Baicalein is one of the flavonoids with the highest content in the TCM Scutellaria baicalensis Georgi (Lamiaceae; Scutellariae Radix). Baicalein can inhibit inflammation and IR by activating AMPK in the treatment of diabetic mice. In HFD-induced mice treated with 400 mg/kg of 0.5% baicalein, a study showed that the activation of AMPK can downregulate insulin receptor substrate 1 (IRS-1) and Akt through phosphorylation and can also reduce SREBP-1c and FAS gene transcription and upregulate PPAR-α gene expression and fat target genes to inhibit cholesterol and fatty acid synthesis, thereby further achieving the purpose of treating DM (Pu et al., 2012). Baicalein (80 mg/kg) shuts down lipid metabolism by downregulating the related genes SREBP-1c and FAS, critical enzymes for cholesterol and fatty acid synthesis in HFD-fed rats, and even reduces serum cholesterol, FAA, and TNF-α by activating ACC and AMPK during their phosphorylation (Guo et al., 2009). In addition, baicalein can also delay glucose absorption by inhibiting digestive enzymes such as α-Amy and α-Glu. Therefore, baicalein can be an auxiliary drug for diabetic dietary treatment (Zhang et al., 2017). Studies have pointed out that baicalein can inhibit pancreatic β-cell damage by inhibiting the expression of 12-lipoxygenase (Deschamps et al., 2006). Another study showed that baicalein could also enhance mitochondrial function in β-cells through a cAMP-dependent pathway, thereby increasing the vitality and function of β-cells (Dinda et al., 2017).

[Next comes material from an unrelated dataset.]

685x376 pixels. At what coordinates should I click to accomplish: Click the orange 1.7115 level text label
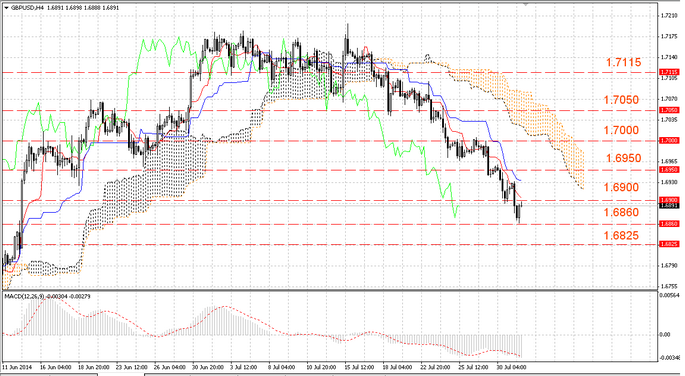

Apigenin is a flavonoid widely present in nature, especially in vegetables, such as Apium graveolens var. dulce (Mill.) Pers. (Umbelliferae), Petroselinum crispum (Mill.) Fuss (Umbelliferae), and Matricaria chamomilla L. (Asteraceae). According to research, apigenin shows bioactivity in diabetes, and apigenin may treat DM through different mechanisms. Apigenin exerts its antioxidant effect mainly by enhancing antioxidants and neutralizing active oxygen. For example, apigenin can prevent DM and complications by interacting with and neutralizing ROS in cells (Wang et al., 2014). In alloxan-treated mice, apigenin can protect the liver by enhancing the activity of antioxidants (such as CAT) with the administration of 0.78 mg/kg of apigenin for 10 consecutive days (Panda and Kar, 2007). Besides, apigenin can regulate lipid peroxidation in alloxan-treated mice, where the group with reduced blood lipids and blood sugar has increased SOD activity and glucose tolerance compared with the control group (Panda and Kar, 2007). Apigenin has a specific anti-inflammatory role through different pathways, including p38/MAPK and PI3K/Akt. It can also prevent IKB degradation and nuclear translocation of NF-κB and reduce COX-2 activity at the same time (Lee J.-H. et al., 2007). Other studies have shown that apigenin can protect β-cell function by inhibiting inflammatory signaling pathways (Bai et al., 2019).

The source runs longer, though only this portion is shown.